Work request
Identify each line below that contains the word "tweet", and copy it out.

Input for this task
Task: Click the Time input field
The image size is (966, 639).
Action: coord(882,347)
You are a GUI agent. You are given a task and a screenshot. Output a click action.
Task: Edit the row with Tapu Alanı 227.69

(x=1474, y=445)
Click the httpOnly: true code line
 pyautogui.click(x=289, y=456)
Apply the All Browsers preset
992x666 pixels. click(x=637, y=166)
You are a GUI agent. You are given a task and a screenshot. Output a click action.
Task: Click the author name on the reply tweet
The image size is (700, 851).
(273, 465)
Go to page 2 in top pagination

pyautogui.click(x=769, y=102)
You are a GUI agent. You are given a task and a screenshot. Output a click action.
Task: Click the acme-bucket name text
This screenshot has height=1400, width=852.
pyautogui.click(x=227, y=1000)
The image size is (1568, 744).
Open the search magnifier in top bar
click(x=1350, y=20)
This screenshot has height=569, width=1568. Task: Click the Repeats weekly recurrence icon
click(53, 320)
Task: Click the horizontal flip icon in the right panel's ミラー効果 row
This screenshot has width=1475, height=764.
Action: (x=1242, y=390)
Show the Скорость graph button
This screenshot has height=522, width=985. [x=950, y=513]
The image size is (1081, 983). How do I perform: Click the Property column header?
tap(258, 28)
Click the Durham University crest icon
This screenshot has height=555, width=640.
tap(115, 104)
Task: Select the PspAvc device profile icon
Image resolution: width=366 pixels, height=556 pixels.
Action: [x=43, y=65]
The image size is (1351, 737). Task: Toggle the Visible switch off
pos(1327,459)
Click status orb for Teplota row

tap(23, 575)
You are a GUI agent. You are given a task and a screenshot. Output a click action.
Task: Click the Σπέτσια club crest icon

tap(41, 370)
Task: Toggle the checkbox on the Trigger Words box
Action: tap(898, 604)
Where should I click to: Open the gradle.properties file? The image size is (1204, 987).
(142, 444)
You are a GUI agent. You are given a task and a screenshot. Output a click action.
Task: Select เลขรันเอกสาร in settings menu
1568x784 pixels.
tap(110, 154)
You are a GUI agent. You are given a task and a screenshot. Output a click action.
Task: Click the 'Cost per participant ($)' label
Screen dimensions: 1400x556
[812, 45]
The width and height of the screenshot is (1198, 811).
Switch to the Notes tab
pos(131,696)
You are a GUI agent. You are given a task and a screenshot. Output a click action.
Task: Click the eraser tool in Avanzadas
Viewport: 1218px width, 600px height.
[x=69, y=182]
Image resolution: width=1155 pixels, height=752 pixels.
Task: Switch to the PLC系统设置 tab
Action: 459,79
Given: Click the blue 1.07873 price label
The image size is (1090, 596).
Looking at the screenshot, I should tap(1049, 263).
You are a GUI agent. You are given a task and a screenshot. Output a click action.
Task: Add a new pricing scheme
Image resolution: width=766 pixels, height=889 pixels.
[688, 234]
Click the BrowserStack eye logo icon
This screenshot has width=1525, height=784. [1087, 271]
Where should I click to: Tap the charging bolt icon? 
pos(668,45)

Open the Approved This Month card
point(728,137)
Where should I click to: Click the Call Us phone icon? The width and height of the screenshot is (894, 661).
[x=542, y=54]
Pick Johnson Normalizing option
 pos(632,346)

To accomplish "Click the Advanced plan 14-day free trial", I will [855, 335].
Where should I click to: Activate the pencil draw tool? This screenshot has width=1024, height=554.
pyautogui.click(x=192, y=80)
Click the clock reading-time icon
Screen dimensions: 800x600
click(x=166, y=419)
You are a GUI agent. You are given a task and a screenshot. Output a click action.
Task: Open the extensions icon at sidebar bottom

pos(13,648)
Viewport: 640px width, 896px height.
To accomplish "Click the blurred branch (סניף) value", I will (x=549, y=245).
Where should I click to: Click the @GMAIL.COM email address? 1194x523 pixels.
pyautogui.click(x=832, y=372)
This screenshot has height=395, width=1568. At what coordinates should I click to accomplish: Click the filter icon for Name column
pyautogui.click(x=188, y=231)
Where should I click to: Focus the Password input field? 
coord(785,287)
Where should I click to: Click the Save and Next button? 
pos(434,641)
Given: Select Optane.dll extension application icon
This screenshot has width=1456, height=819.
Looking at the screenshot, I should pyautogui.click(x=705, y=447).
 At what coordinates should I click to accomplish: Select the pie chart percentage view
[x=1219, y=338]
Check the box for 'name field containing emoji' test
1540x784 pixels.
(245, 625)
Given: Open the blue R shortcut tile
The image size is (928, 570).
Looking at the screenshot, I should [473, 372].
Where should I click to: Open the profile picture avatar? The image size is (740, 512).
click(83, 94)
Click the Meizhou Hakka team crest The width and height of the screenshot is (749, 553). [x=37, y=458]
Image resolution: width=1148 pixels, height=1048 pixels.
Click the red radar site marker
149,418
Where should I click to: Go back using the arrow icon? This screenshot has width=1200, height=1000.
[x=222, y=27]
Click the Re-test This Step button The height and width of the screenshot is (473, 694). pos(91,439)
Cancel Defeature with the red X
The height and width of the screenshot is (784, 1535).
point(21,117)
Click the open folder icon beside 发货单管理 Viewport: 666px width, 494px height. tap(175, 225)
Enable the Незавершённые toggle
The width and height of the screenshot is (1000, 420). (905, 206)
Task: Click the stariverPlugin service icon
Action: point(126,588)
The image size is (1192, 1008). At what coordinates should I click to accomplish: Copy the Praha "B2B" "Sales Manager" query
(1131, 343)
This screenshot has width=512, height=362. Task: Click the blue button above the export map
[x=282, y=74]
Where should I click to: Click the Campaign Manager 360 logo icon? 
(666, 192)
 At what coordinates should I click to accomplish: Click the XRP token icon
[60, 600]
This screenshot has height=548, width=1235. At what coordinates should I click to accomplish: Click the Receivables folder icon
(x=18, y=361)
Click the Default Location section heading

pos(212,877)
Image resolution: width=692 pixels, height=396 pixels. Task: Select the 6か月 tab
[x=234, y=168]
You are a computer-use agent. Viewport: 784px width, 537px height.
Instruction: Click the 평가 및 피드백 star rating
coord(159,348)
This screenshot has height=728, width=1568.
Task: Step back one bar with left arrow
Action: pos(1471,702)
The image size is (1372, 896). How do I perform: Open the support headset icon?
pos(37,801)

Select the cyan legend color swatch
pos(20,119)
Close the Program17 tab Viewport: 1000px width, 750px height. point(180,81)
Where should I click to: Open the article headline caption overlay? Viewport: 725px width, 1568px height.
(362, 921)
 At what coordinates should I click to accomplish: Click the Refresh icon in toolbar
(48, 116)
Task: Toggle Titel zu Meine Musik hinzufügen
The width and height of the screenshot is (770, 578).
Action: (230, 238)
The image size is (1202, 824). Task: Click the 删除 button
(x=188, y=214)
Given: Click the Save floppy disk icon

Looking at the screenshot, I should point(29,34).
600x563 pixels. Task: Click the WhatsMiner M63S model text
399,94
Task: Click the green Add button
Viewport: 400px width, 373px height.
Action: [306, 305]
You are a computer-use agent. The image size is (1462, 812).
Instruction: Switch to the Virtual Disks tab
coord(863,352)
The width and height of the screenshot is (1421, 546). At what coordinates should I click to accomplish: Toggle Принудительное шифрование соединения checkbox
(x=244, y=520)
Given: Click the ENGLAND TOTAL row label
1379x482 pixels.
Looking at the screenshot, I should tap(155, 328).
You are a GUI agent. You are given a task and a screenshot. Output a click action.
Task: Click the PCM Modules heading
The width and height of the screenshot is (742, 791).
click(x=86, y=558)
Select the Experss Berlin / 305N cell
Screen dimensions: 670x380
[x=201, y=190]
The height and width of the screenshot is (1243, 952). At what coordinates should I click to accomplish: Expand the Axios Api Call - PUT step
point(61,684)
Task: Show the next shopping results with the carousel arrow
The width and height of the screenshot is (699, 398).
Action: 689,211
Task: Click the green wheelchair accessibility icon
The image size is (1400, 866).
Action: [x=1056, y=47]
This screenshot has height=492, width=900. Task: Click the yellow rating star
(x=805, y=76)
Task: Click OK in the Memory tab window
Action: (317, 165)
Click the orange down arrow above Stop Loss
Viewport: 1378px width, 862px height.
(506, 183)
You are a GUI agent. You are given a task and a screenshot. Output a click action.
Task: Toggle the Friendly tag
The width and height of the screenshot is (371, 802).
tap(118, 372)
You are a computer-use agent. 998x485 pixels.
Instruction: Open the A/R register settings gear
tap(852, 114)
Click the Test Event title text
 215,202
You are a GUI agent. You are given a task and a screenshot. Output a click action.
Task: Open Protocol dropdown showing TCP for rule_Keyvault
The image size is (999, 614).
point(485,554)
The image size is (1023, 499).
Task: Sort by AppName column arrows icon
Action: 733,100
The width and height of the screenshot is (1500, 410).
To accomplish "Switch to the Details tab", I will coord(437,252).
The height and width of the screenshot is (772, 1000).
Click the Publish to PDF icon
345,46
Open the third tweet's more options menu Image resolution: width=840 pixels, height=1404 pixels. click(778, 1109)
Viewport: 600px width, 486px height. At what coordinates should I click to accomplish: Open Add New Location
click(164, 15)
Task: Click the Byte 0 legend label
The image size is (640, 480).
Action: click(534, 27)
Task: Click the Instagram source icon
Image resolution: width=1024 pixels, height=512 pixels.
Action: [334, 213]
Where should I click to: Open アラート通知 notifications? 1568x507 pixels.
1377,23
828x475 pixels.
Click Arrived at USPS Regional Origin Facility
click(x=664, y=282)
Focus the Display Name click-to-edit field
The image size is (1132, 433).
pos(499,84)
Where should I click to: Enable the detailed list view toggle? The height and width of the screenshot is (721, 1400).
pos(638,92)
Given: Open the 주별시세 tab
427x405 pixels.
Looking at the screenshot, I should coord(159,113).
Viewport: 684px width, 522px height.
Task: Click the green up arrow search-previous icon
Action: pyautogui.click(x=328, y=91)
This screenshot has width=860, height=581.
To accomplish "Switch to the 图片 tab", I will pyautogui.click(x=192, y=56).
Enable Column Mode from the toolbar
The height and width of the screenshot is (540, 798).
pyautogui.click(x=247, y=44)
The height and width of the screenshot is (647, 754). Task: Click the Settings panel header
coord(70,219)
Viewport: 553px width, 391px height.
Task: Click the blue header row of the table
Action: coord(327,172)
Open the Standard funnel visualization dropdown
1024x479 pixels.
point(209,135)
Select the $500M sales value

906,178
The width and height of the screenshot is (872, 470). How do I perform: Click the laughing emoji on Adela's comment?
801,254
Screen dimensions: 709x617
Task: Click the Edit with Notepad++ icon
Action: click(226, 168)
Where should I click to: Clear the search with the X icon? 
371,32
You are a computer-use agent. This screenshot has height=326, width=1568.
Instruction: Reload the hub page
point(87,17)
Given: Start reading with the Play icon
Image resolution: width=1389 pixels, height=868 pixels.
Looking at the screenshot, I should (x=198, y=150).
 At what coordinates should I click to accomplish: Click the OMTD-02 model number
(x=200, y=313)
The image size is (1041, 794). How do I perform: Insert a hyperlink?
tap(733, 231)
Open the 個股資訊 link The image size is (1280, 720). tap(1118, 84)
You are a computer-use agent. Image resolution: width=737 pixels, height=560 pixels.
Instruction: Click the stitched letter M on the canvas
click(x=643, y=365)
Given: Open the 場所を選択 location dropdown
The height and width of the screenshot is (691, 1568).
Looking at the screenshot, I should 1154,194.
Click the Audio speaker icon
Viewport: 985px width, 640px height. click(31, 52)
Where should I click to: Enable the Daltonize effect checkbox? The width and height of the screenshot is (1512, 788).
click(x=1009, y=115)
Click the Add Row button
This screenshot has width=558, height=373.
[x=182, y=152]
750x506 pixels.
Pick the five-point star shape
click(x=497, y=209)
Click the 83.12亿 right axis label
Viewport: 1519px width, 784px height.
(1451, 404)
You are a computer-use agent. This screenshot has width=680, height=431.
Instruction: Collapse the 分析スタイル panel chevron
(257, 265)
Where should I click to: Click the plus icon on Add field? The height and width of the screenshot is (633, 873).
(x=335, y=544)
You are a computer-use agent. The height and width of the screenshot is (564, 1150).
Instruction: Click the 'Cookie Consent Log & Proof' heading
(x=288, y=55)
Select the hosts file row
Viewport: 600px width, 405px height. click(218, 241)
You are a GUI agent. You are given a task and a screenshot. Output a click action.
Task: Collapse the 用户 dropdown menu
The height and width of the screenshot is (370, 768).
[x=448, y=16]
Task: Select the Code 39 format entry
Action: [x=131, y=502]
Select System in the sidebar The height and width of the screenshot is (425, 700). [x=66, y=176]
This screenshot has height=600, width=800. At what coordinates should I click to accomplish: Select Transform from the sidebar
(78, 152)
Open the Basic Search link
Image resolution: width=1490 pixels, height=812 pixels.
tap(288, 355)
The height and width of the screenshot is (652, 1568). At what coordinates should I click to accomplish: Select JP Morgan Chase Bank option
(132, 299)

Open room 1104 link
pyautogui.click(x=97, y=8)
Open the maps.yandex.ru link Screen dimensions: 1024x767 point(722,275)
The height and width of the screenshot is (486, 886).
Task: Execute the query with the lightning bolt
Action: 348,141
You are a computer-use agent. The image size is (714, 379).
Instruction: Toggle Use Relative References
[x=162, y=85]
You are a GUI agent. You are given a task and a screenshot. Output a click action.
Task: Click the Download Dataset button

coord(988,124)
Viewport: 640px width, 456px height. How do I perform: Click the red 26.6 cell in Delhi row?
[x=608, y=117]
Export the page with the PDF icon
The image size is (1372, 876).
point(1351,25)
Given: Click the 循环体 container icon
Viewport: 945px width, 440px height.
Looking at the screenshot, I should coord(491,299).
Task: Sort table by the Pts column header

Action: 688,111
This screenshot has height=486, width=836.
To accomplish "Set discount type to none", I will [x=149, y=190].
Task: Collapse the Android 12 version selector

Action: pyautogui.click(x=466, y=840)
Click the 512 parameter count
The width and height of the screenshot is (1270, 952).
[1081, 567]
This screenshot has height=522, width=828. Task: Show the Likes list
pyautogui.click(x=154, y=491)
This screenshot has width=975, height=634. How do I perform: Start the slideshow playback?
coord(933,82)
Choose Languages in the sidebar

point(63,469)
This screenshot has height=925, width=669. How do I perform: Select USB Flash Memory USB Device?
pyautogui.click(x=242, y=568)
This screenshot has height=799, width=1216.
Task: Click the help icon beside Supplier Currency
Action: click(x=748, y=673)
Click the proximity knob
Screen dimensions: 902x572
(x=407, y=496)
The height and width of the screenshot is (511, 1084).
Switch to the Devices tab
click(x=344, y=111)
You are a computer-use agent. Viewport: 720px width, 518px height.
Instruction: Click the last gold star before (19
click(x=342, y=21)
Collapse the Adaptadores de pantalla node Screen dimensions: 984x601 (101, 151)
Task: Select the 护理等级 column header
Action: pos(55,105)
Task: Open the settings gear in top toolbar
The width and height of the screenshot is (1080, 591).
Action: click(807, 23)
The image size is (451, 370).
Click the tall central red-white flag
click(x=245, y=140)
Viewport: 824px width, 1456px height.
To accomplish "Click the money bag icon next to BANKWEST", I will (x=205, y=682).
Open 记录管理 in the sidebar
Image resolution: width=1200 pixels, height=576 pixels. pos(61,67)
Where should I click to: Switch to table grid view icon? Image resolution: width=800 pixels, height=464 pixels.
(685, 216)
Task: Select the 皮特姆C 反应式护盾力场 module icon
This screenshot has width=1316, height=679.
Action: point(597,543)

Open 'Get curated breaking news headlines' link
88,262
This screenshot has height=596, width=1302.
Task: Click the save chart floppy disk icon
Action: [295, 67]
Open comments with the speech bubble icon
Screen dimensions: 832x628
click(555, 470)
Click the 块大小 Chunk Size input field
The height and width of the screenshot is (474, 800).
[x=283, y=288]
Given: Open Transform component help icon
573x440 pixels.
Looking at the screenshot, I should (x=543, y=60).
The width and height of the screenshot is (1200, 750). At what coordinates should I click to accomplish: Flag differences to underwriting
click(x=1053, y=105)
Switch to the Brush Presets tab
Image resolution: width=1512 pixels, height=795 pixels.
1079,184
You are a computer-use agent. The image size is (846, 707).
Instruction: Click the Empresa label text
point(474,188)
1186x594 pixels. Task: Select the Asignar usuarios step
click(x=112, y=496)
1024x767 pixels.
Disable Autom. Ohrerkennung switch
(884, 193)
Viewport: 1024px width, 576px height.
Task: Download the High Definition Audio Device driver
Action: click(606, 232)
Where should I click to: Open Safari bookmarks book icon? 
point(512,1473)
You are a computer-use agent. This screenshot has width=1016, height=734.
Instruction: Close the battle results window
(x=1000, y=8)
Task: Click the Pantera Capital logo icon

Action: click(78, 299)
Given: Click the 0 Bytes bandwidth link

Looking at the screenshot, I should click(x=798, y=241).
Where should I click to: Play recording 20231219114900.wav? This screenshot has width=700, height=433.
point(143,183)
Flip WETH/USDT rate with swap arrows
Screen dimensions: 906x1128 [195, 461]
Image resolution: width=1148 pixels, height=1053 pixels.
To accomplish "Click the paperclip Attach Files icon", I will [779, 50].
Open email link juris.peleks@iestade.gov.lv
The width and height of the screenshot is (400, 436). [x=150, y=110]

Response
Task: Click the author name on the reply tweet
Open the third tweet's more options menu Image resolution: width=840 pixels, height=1404 pixels. click(778, 1109)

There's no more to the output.